We would like to thank you for acknowledging the our facility. This recognition allows us to highlight the impact of your work and demonstrates the important contributions of our facility makes to research across the University of Utah. The recognition our core receives from your acknowledgments also aids in receiving grants and further funding for equipment and services we can provide to our users.

Self-Run Services / Instrumentation Usage:

In published papers that used instruments at our facility and notably involved staff members please use the following format:

We acknowledge (facility name) at the University of Utah for use of equipment (insert instrument/service details here), and thank (insert any notable staff member – if desired) for their assistance.

Assisted Services:

In published papers where a staff member assisted you in addition to the requested services please use the following format:

We acknowledge (facility name) at the University of Utah for use of equipment (insert instrument/service details here), and thank (insert staff member-required) for their assistance in (service provided).

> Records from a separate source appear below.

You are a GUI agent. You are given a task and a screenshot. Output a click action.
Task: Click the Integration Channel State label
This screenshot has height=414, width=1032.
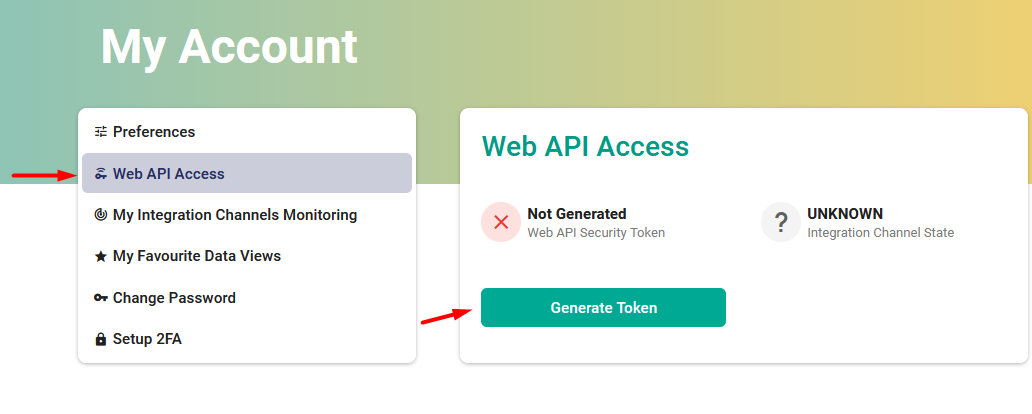coord(880,233)
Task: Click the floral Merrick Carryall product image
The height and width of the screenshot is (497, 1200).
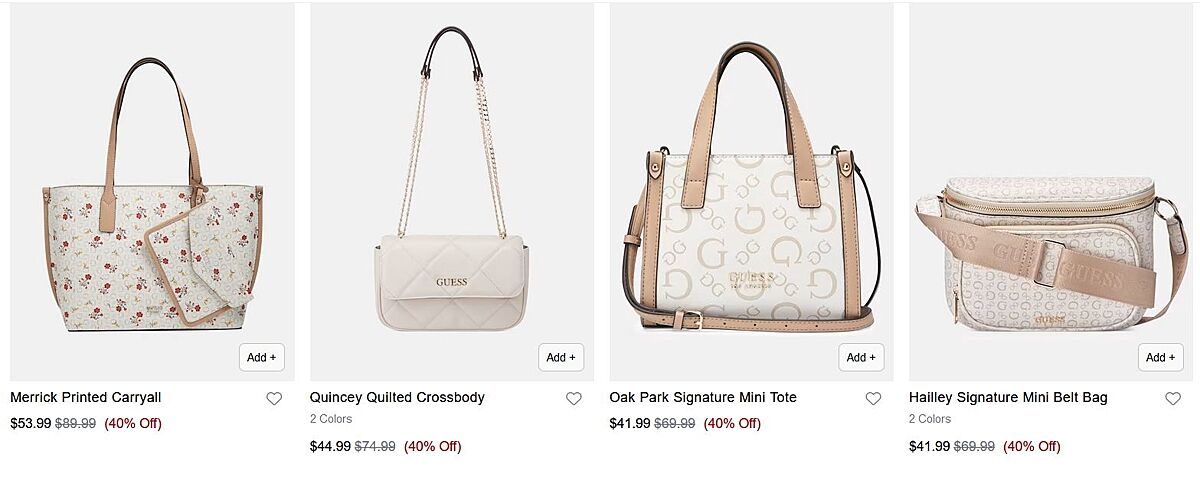Action: coord(152,200)
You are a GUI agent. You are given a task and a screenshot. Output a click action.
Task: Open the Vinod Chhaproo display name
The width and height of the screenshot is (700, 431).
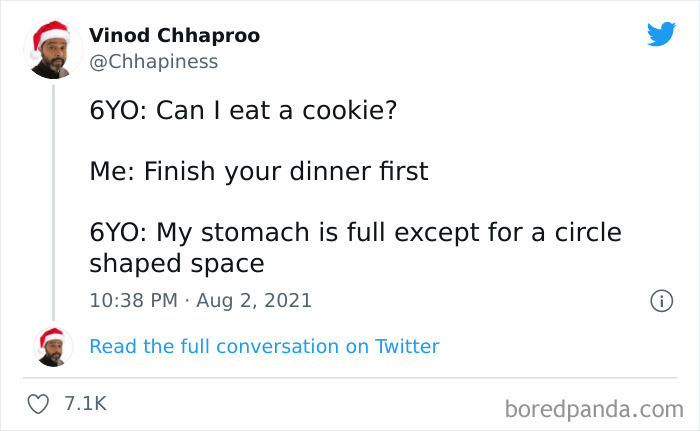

For publications resulting from collaborations that assisted with the methodologies, planning process and execution of your experiment in addition to equipment usage we require Co-author attribution on your publication for our facility and any staff members who provided substantial contributions to the originating project.